Unbestreitbar ist – und wurde in einer mehrbändigen Edition des niederländischen Strafrechtsprofessors Christiaan Frederik Rüter faktenreich bestätigt –, dass in Ostdeutschland die Ahndung von Naziverbrechen wesentlich konsequenter und zügiger erfolgte als im Westen. Und unzweifelhaft war (und ist) »ND« stets ein antifaschistisches Blatt.

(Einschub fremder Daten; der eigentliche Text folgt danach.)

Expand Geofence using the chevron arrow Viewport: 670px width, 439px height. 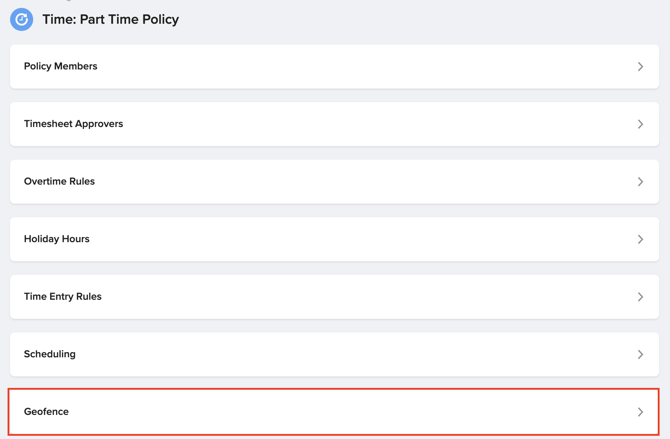point(640,412)
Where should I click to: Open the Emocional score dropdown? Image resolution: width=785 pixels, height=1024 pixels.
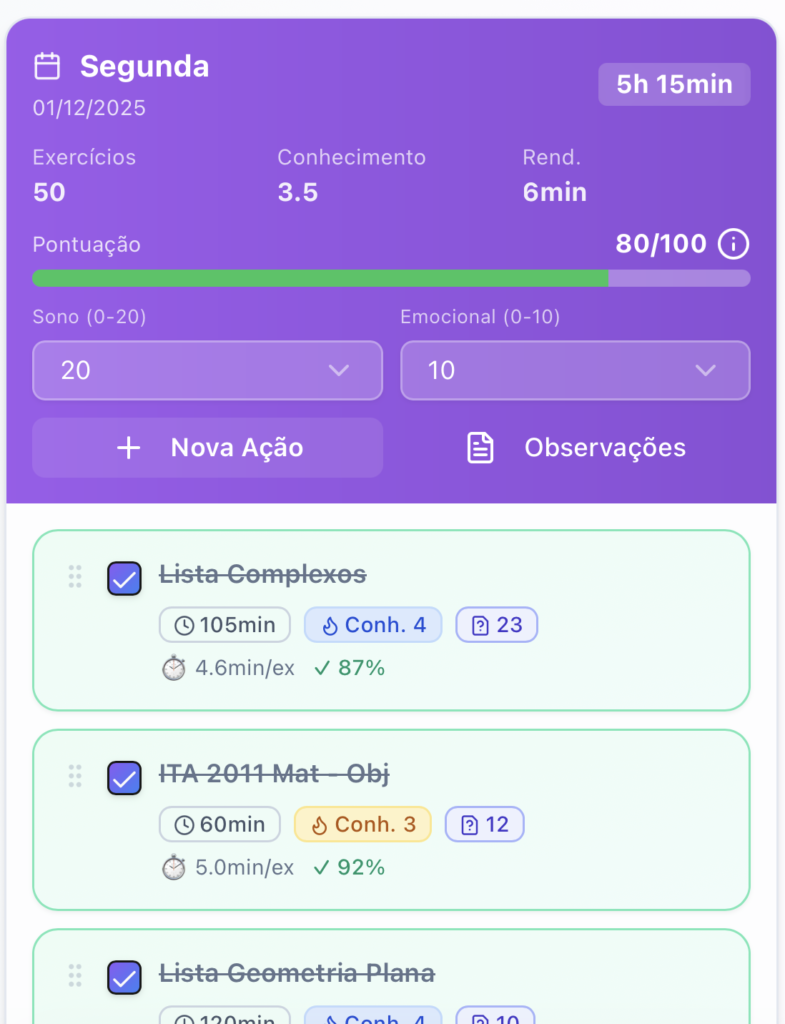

Allerdings tat dem Antifaschismus Abbruch, dass in der SBZ wie auch noch in den ersten Jahren der DDR und damit auch in den Spalten des »ND« Andersdenkende, darunter die eigenen Genossen, nicht selten als »faschistische Provokateure und Saboteure« denunziert und diffamiert wurden – ein Reflex, den man vom »Großen Bruder« Sowjetunion und der Bruderzeitung »Prawda« übernommen hatte und der schlimme Folgen zeitigte. Karlen Vesper, Jahrgang 1959, ist Redakteurin im Feuilleton des »nd«.